Le dernier logo de l'Olympique de Marseille, loin de ravir les cœurs, déclenche une onde de choc au sein de la ville et au-delà. Des figures emblématiques comme le maire Benoît Payan et le député Manuel Bompard s’élèvent contre un blason, qu’ils jugent déconnecté de l’esprit marseillais et de la ferveur du club.
Dans une intervention sur BFM Marseille Provence le 23 avril, le maire a exprimé sans détour son mécontentement : "Il est horrible ! Je n'ai jamais vu un logo aussi laid. C'est une erreur à corriger. Il est même moqué par Volkswagen, qui associe notre logo au sien !".

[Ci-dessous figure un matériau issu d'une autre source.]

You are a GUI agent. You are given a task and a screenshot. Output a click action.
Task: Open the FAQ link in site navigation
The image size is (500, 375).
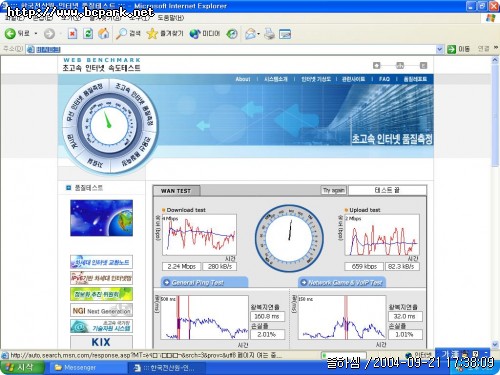pos(384,79)
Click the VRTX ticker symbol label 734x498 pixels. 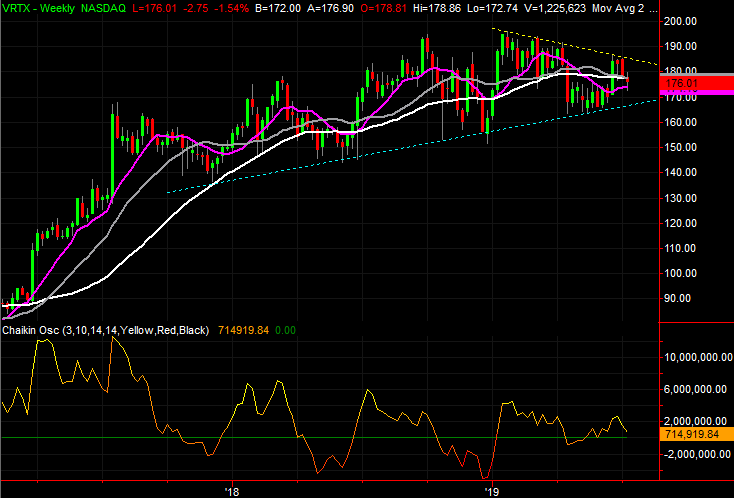pos(18,8)
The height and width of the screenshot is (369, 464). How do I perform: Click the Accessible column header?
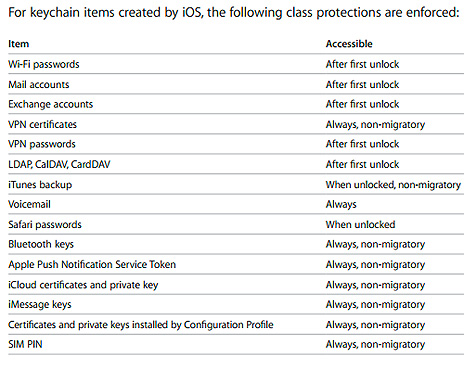[349, 44]
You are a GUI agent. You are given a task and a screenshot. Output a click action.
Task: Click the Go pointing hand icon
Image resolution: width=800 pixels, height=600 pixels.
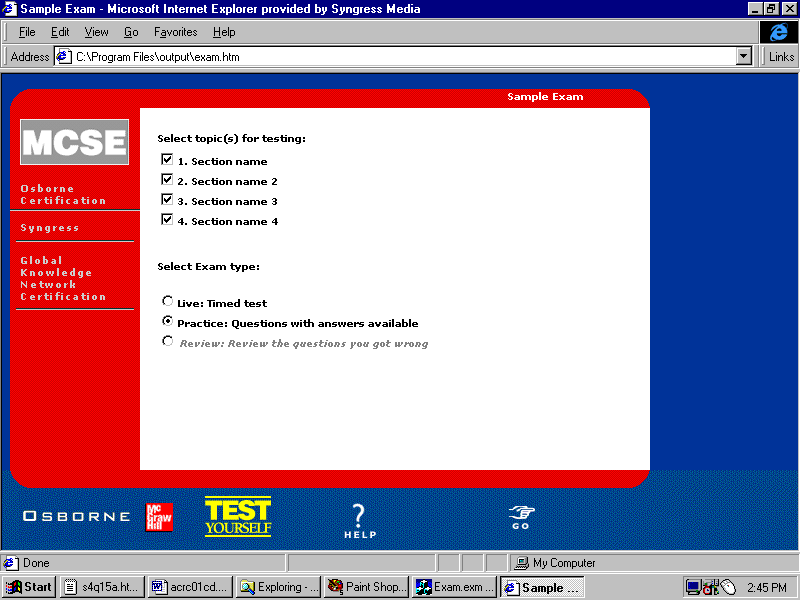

Renforçant son point de vue, Payan a ajouté que le design actuel ne reflète pas l'identité du club : "Certains pensent qu'on s'habituera, mais pour moi, il reste inacceptable". Ces propos, venant d’un représentant élu, soulignent le poids de cette controverse dans l'espace public.

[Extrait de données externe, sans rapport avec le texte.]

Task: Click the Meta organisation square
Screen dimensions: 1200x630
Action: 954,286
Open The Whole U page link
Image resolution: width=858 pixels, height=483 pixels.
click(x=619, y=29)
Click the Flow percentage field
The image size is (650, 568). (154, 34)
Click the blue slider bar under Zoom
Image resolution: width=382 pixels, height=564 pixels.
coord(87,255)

Pourtant, le club n’a pas manqué d’expliquer son choix. Dans un communiqué du 8 avril, l’OM justifiait le design de son nouveau logo par un "mélange des époques", alliant des éléments de 1973, 1899, 1986 et 1993, dans l’intention de capturer toute l’histoire olympienne. Mais cette tentative de synthèse a-t-elle échoué ? Interrogés, de nombreux supporters s’accordent à dire que le logo dénature l’ADN du club marseillais.

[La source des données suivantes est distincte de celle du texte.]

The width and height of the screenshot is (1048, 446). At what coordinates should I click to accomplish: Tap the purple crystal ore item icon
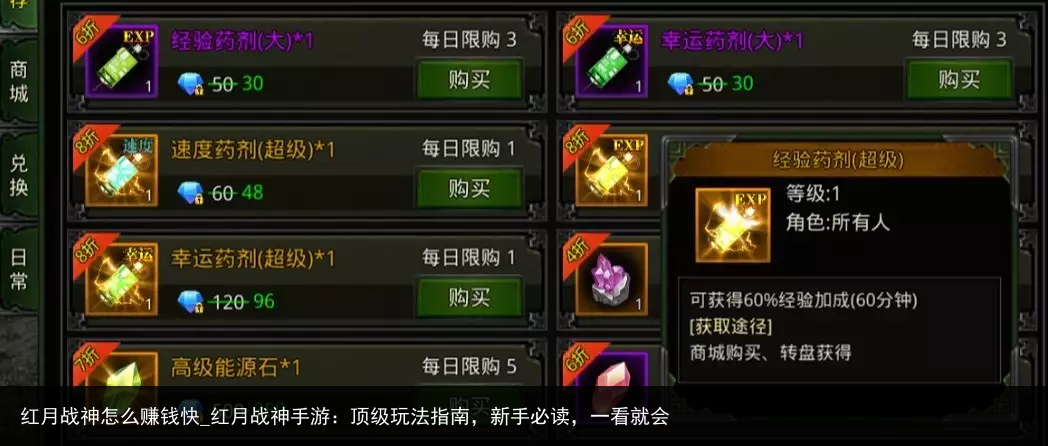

La volonté d’innover est souvent saluée, mais la réaction unanime des citoyens et des aficionados interroge sur le rapport entre l’identité d’une grande institution sportive et son évolution graphique. L'absence de consensus sur ce nouveau blason ne laisse pas présager un apaisement rapide des tensions dans cette passionnée ville que l'on appelle "La Cité Radieuse".